As we sat and listened to Secretary General Ban Ki-moon, we heard his encouragement and support as he embraced the vision of a world without nuclear weapons. Speaking to nearly 1,000 participants from around 30 countries, he told us “to work harder” and “not to give up.” The General Secretary said: “Let it heed our call. Disarm Now!” He continued, “Our shared vision is within reach— a nuclear-free world.” And that “nuclear disarmament is my top priority.”
Secretary General Ki-moon noted the significance of the Riverside Church hosting Nelson Mandela’s first speech in the U.S. and being the place where the Rev. Martin Luther King, Jr. gave his famous speech against the Vietnam war.

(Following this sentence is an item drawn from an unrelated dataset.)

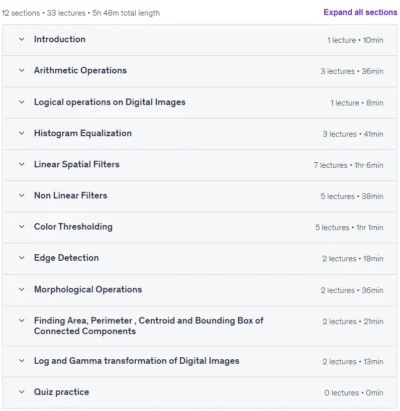Expand Logical operations on Digital Images chevron

22,102
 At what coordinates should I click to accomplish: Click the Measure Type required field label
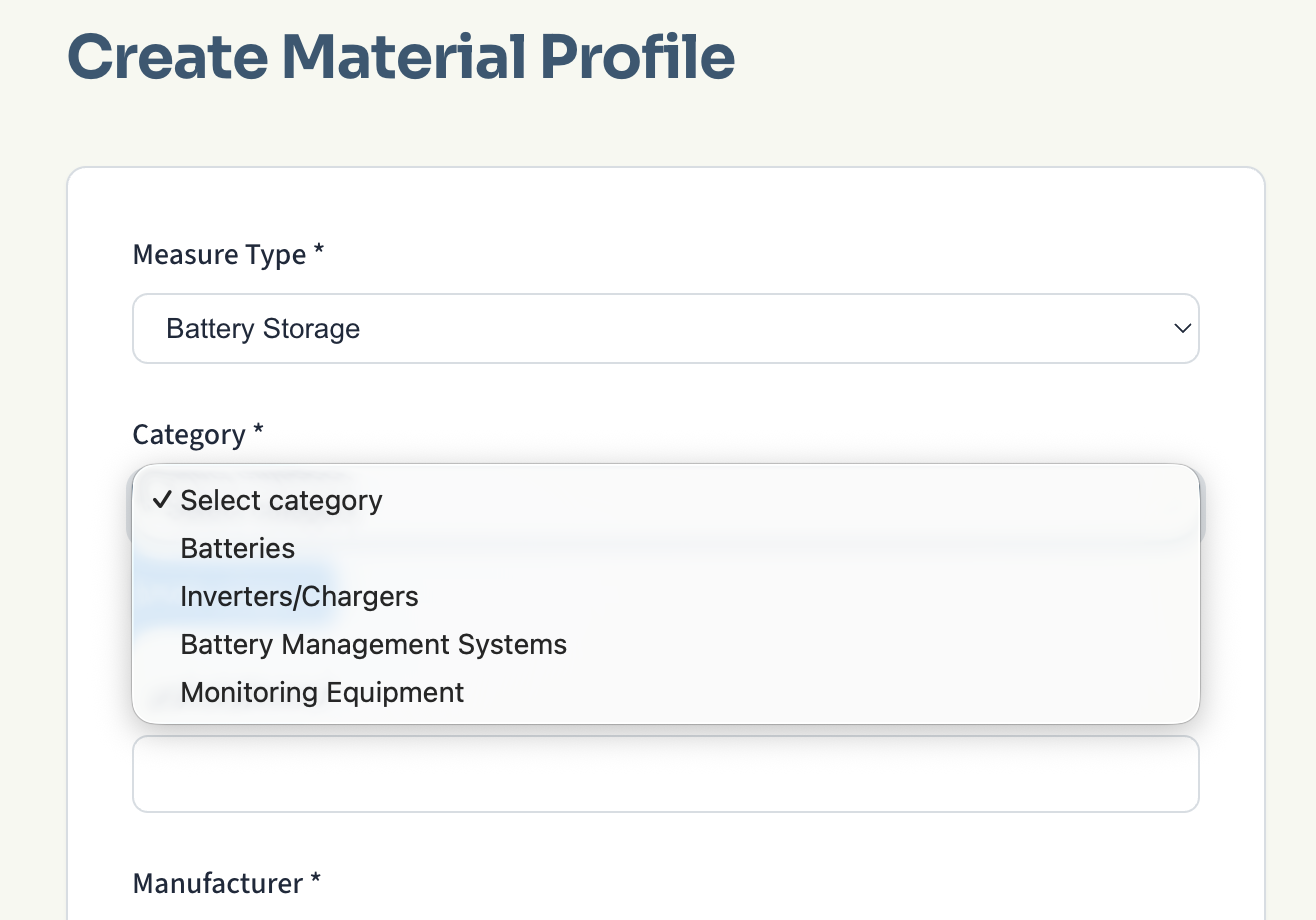[x=220, y=254]
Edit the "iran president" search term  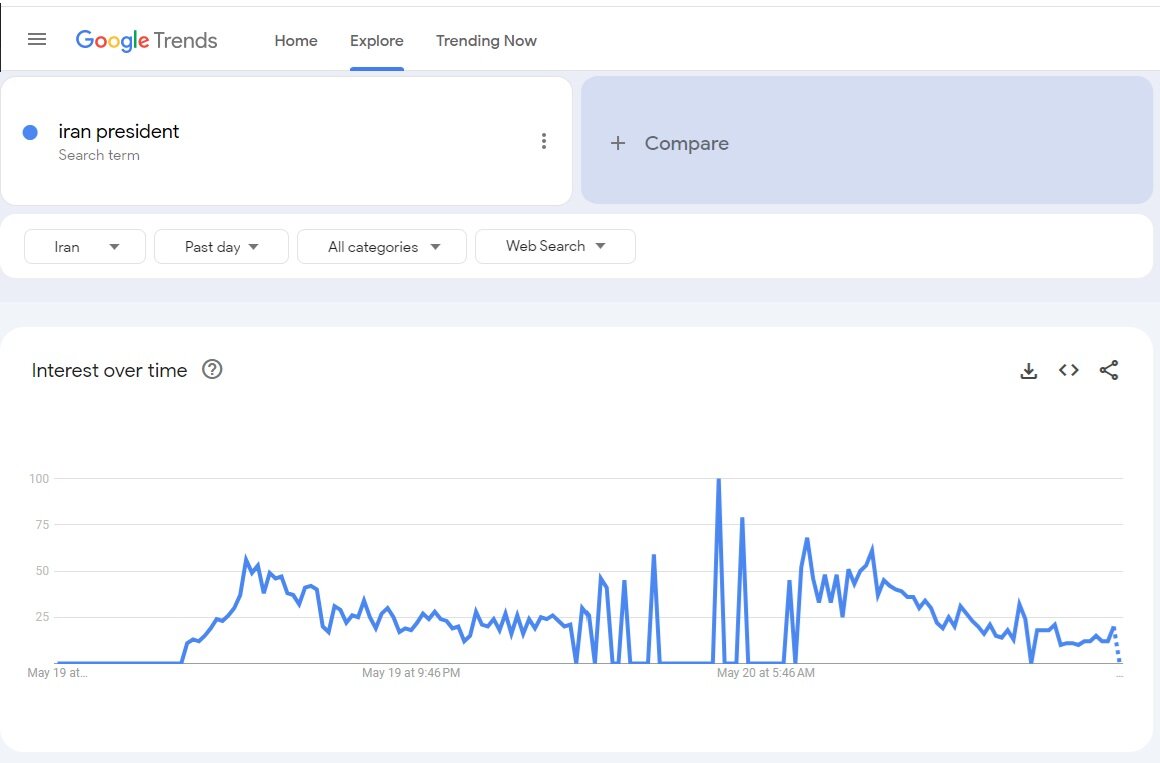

Regarding the only nuclear weapons ever used in war, the two dropped on Hiroshima and Nagasaki Japan, he stated that, “It must never be repeated.”
“The time for change is now— We cannot afford to fail again,” in NPT negotiations. Instead negotiations should move towards “concluding a nuclear weapons convention. These negotiations are long overdue,” he concluded.
Ban Ki-Moon’s speech was the keynote address to a two-day conference, “For a Nuclear Free, Peaceful, Just and Sustainable World,” which was organized by a network of peace and nuclear weapons abolition organizations in the U.S., Europe, Japan, and Israel, including the Fellowship of Reconciliation (USA).
Yesterday, a rally followed in Times Square attended by more than eight thousand. We then marched to the United Nations calling for the abolition of nuclear weapons.